> _Exercise objective_
Every line below between the line holding "Expand additional activity" and the line holding "Given: Click the notifications bell icon", inclusive, should be repeated exactly, and all other lines omitted.

> _Material for the task_
######

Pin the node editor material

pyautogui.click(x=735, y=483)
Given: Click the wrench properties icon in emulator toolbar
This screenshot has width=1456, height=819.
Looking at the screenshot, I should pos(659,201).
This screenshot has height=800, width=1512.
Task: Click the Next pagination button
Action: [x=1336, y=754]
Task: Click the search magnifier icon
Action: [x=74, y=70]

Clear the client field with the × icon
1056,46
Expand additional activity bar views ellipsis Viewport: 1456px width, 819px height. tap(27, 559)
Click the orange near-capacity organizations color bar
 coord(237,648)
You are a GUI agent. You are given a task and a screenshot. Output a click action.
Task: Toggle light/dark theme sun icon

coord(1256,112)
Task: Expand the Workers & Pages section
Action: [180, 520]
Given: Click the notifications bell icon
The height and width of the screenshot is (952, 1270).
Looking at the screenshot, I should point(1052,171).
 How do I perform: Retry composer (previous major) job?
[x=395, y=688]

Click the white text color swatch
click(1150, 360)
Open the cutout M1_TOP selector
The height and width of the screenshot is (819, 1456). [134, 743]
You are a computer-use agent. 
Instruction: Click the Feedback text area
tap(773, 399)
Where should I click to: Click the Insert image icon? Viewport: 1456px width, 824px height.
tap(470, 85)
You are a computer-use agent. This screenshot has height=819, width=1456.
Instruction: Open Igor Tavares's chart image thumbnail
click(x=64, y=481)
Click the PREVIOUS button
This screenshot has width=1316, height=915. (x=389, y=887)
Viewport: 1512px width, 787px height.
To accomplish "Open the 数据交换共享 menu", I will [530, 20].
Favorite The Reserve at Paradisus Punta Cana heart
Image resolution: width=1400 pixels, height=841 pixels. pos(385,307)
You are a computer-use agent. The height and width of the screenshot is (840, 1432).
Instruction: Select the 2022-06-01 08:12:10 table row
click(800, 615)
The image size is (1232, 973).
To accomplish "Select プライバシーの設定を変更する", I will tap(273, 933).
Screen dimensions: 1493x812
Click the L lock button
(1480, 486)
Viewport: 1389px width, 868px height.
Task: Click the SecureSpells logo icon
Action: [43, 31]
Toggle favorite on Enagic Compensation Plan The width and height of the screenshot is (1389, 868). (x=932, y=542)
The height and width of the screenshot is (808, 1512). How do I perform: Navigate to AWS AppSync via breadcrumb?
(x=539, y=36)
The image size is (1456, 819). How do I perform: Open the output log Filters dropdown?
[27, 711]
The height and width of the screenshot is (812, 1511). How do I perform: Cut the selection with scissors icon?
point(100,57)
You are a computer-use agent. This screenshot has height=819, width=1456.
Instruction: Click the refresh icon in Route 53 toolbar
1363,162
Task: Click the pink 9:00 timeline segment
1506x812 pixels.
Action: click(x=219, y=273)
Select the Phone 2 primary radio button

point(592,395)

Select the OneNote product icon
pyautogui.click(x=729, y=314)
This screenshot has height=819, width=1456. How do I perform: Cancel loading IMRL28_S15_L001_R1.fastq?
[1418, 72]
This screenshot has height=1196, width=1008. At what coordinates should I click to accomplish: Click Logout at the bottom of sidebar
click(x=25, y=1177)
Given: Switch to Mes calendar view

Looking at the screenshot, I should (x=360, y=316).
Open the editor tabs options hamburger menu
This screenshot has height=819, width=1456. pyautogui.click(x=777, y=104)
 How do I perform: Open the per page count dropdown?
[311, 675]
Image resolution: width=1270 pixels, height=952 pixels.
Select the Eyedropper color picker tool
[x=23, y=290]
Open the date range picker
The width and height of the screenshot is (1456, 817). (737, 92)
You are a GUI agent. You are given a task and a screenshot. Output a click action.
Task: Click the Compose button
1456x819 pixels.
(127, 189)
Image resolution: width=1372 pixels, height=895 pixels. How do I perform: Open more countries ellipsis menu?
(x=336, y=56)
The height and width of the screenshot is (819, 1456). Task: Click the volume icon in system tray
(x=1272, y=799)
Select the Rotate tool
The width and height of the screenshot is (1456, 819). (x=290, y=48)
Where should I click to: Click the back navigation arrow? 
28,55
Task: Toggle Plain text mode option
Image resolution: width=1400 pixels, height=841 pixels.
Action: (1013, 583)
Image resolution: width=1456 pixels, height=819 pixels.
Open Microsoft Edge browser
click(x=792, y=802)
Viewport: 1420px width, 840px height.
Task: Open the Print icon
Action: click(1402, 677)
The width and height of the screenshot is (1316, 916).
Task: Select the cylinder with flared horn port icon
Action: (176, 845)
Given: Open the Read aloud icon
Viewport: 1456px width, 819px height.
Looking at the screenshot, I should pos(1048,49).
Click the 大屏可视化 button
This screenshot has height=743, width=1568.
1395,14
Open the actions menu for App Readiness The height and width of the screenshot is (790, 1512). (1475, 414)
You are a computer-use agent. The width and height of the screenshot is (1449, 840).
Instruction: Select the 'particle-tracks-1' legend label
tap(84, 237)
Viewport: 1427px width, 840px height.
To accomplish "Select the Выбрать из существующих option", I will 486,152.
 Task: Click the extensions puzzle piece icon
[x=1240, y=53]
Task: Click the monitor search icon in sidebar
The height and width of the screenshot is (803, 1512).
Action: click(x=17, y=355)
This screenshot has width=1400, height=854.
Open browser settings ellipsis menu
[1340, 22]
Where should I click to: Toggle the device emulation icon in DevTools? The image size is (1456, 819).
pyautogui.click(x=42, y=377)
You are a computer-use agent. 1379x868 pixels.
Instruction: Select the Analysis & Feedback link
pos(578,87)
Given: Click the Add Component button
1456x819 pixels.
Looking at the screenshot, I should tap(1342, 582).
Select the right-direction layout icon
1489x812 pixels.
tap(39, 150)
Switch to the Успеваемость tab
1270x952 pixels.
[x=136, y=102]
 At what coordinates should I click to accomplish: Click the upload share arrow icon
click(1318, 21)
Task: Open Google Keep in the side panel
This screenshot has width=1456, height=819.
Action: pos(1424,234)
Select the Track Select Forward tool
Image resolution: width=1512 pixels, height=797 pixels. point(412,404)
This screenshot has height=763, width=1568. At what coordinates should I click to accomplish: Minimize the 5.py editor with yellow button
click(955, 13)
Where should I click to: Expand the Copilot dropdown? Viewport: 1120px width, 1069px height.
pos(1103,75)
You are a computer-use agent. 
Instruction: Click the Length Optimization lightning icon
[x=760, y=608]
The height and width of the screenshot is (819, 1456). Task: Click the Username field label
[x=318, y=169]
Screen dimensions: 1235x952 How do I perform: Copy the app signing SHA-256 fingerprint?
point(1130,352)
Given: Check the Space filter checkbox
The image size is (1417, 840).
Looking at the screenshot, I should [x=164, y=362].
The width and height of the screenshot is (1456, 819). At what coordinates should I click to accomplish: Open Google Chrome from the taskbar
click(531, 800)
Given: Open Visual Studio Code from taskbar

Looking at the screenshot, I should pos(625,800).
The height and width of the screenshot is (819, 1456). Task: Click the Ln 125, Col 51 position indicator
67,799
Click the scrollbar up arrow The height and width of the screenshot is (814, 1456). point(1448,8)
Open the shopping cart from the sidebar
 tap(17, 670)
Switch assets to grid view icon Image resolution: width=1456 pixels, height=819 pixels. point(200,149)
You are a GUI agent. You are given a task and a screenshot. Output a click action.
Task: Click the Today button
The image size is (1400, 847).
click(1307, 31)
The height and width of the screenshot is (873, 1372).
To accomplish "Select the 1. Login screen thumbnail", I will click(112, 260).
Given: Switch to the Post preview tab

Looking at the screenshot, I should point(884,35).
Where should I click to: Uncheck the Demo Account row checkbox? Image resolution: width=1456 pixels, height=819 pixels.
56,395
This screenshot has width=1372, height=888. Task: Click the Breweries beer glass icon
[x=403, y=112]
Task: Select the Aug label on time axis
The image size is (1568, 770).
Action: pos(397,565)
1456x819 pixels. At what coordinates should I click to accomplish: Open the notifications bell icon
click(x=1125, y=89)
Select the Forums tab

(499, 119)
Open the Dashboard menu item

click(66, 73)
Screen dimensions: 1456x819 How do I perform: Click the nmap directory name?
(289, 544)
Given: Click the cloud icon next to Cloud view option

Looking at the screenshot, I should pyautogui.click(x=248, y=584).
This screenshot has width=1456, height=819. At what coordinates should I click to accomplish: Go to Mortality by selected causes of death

######

> _Solution to the problem_
Expand additional activity bar views ellipsis Viewport: 1456px width, 819px height. tap(27, 559)
Click the orange near-capacity organizations color bar
 coord(237,648)
You are a GUI agent. You are given a task and a screenshot. Output a click action.
Task: Toggle light/dark theme sun icon

coord(1256,112)
Task: Expand the Workers & Pages section
Action: [180, 520]
Given: Click the notifications bell icon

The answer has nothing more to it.